When discussing our current case, the way in which prolonged Critical Care treatment was mitigated was through the discontinuation of midodrine administration after noting our patient’s bradycardic response. Since the half-life of midodrine is 3-4 hours while the half-life of vasopressor agents used in Critical Care/Anesthesia range from 2-5 minutes, it was important to hemodynamically monitor our patient for the duration of midodrine’s clearance [7]. In our patient’s case, the effect of reflex bradycardia resolved after 24 hours of midodrine discontinuation. Additionally, it is essential to note that our patient did not have an underlying renal pathology which would have prolonged the clearance of midodrine [7,8].

Conclusion

Overall, when administering midodrine it is essential to understand the underlying mechanism of action and side effects which can be compared to vasopressors used in the setting of Critical Care and Anesthesia. Similar to phenylephrine, epinephrine and norepinephrine, midodrine acts as an agonist at alpha-1 adrenergic receptors in effect improving hypotension through vasoconstriction. Importantly, this vasoconstriction can lead to reflex bradycardia as seen in this case report involving midodrine. While the resolution of reflex bradycardia can be seen shortly after discontinuation of vasopressor agents used in Critical Care/Anesthesia, the resolution of reflex bradycardia after discontinuation of midodrine is more prolonged. Due to this, we must note the importance of hemodynamic and symptomatic monitoring following the discontinuation of midodrine. In this case, we saw a resolution of reflex bradycardia 24 hours after the discontinuation of midodrine

Furthermore, given the fact that Midodrine is frequently used off label in hypotensive patients, this case serves as a cautionary finding to not only avert excessive workup for bradycardia, but also alert clinicians to this underreported side effect. Midodrine should be stopped especially if the patient experiences symptomatic bradycardia or shows evidence of reduced cardiac output. As such, the case importantly highlights an overlooked and potentially dangerous side effect of a commonly used, off-label indication for Midodrine.

Disclosures: NONE

Author Contributions: All authors contributed to this manuscript. L. Check is the article guarantor.

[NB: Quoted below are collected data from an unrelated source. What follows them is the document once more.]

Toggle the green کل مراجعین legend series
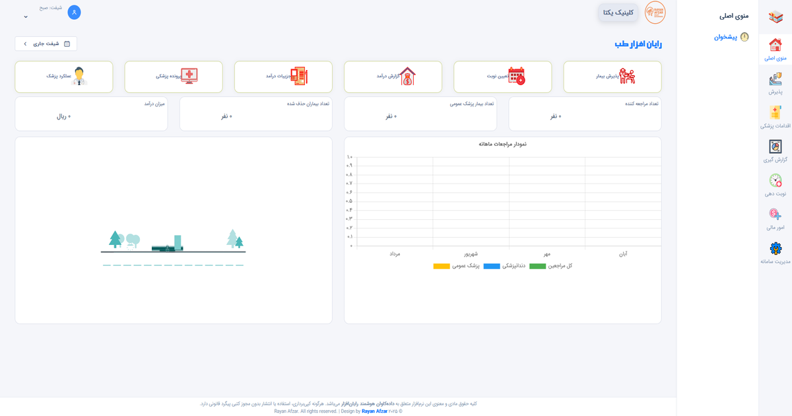Image resolution: width=792 pixels, height=416 pixels. click(x=538, y=266)
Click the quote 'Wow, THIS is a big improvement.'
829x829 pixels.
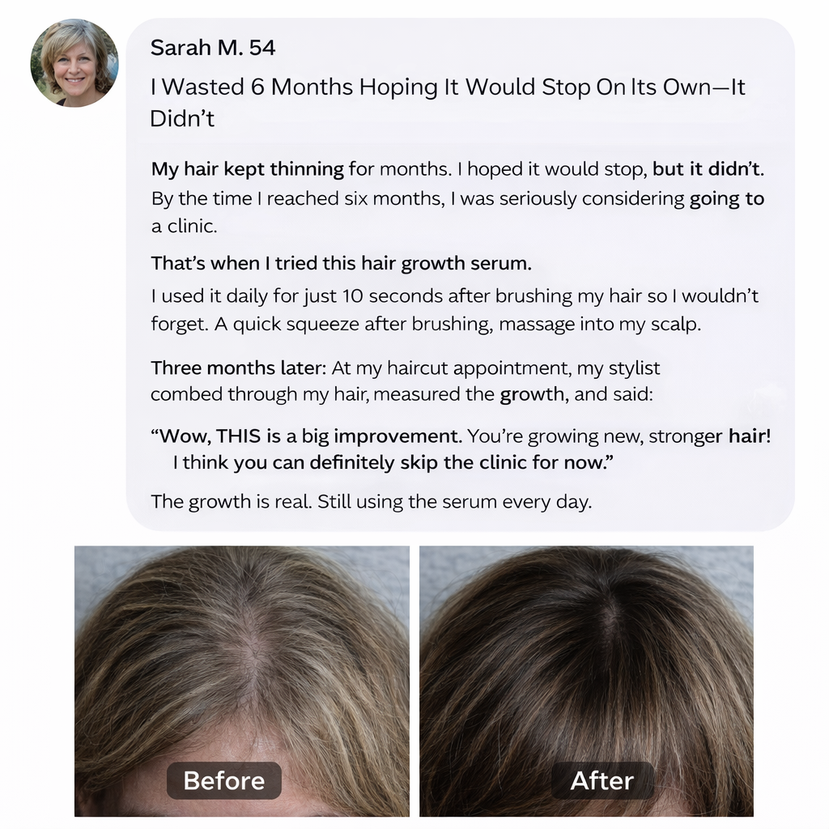[307, 436]
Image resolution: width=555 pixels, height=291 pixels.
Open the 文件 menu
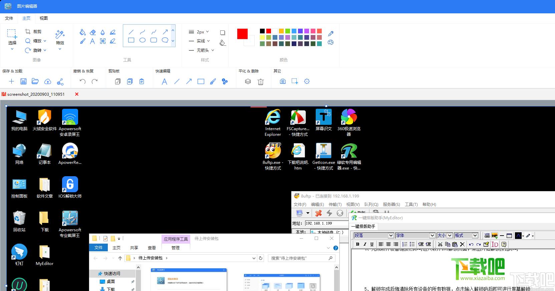pyautogui.click(x=9, y=18)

Financial Disclosure: None to report.

HCA Healthcare disclaimer: "This research was supported (in whole or in part) by HCA Healthcare and/or an HCA Healthcare affiliated entity. The views expressed in this publication represent those of the author(s) and do not necessarily represent the official views of HCA Healthcare or any of its affiliated entities."

Informed written consent was obtained for this case report.